Extract.
Chinese drugmakers are becoming more eager to grab a slice of the growing market for Ozempic in China amid the craze for the drug.

Though primarily used for treating diabetes, Ozempic has become a highly sought-after drug worldwide due to its purported weight loss effects. In China, where societal beauty standards prioritize extreme thinness, the frenzy surrounding Ozempic has led to shortages of the medication in the country.

Social Media Hype and Shortages

Chinese social media platforms, such as Douyin and Xiaohongshu, have been inundated with posts from users boasting about significant weight loss achieved with just a few injections of Ozempic (semaglutide). The posts, often accompanied by exaggerated claims, have fueled the drug's popularity as a "wonder drug" for weight loss, according to CNN.

While Ozempic has been officially approved in China for the treatment of type 2 diabetes, medical experts cautioned against its use for weight loss. Studies and patient reports suggested that weight rebound is common once the injections are discontinued. Despite these concerns, the soaring demand for Ozempic has caused shortages in many hospitals and drugstores across China since late last year, affecting patients with diabetes who depend on the medication.

Growing Market and Competing Manufacturers

The weight loss drug market in China is expected to experience significant growth in the coming years. A government report from late 2020 revealed that over 50% of adults in China were overweight, highlighting the potential market size. Total sales of diabetes drugs, including semaglutide, could reach 40 billion yuan ($5.6 billion), a more than 600% increase from the current market size, according to an estimate by Shanghai-based Tebon Securities, per CNN.

Both Western and Chinese drugmakers are eager to tap into this growing market. Novo Nordisk, the Danish pharmaceutical firm behind Ozempic, has applied to China's drug regulator to expand the scope of semaglutide's use, potentially targeting weight loss. Chinese firms, on the other hand, are accelerating the development of generic versions of semaglutide.

[Saved data entries]

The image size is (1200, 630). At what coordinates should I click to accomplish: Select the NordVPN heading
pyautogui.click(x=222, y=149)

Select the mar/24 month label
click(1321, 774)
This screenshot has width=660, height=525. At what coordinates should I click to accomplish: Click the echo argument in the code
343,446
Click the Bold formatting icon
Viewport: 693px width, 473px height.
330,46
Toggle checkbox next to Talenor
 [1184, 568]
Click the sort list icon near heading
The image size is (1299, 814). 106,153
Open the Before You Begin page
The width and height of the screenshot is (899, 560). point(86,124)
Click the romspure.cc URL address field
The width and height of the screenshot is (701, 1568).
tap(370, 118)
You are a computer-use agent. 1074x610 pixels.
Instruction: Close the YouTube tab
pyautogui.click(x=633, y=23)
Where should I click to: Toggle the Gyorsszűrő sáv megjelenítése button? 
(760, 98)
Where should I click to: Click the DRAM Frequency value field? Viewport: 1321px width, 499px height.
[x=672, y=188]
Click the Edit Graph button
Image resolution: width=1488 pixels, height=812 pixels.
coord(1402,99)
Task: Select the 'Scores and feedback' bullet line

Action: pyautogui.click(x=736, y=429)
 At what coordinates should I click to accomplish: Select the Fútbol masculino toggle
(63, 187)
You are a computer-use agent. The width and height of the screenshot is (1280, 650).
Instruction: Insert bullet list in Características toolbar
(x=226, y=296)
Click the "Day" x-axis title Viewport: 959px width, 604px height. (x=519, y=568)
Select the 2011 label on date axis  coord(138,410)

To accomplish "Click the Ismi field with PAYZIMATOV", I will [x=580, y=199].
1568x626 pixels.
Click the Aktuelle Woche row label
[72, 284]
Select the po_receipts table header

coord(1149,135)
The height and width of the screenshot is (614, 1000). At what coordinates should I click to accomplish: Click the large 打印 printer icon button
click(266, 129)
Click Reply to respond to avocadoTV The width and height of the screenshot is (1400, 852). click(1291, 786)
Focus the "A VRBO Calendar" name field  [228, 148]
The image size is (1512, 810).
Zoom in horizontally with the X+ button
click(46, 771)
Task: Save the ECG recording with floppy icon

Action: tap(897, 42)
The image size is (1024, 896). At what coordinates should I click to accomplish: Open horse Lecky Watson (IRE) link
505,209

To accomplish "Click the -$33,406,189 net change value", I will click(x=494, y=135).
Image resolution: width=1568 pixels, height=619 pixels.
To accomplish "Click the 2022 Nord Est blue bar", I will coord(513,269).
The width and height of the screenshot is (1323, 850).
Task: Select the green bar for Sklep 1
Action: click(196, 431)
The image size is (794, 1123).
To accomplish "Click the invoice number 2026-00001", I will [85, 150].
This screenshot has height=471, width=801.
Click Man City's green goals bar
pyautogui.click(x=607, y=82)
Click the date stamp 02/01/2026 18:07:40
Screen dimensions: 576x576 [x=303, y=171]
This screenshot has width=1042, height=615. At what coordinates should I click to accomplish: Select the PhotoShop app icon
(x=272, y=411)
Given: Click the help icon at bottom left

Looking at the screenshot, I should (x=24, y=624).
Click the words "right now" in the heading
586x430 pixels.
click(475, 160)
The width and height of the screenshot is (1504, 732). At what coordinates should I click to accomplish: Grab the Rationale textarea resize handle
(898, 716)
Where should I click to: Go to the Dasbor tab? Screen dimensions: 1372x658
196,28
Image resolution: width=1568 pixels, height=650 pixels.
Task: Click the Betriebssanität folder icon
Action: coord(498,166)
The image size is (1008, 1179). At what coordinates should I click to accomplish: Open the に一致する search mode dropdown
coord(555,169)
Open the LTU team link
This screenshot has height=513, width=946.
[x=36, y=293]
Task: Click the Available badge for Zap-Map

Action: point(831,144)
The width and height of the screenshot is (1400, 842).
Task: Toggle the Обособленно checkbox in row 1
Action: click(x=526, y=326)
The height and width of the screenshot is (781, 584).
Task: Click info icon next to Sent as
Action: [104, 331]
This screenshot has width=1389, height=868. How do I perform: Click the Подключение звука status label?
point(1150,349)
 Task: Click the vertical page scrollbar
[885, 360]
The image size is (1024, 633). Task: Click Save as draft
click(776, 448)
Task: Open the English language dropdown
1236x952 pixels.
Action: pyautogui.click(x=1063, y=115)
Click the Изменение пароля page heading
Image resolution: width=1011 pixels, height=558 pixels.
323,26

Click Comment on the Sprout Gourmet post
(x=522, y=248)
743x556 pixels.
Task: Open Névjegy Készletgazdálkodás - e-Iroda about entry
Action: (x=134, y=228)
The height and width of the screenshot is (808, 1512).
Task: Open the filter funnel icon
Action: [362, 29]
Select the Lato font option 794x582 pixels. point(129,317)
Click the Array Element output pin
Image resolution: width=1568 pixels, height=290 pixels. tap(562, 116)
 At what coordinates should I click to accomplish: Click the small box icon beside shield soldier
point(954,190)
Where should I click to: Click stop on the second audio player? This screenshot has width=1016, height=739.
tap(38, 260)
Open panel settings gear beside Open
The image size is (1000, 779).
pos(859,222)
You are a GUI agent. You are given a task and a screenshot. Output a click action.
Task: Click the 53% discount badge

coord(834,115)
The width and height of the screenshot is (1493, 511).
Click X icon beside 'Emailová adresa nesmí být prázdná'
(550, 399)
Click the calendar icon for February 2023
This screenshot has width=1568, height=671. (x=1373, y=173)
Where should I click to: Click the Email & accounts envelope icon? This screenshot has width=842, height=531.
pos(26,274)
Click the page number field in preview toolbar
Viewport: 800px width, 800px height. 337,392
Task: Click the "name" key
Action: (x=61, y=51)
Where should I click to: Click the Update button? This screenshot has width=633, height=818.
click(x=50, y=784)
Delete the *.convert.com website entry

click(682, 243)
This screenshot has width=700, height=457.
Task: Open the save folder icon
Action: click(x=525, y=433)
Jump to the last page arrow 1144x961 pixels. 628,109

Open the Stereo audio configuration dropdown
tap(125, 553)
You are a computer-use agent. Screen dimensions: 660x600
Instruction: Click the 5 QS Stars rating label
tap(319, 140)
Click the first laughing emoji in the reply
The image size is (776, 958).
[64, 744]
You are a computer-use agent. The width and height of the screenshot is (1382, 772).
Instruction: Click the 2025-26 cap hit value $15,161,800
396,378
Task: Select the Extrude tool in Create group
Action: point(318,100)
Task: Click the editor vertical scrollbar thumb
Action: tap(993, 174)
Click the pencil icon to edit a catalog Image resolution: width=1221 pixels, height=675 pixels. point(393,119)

Work to complete.
1 - Name every company, news outlet, and social media platform mentioned by name in the article on Ozempic in China.
2 - In the article on Ozempic in China, what share of adults in China were overweight, according to a government report from late 2020?

Answers to the exercise.
1 - Douyin, Xiaohongshu, CNN, Tebon Securities, Novo Nordisk

2 - Over 50%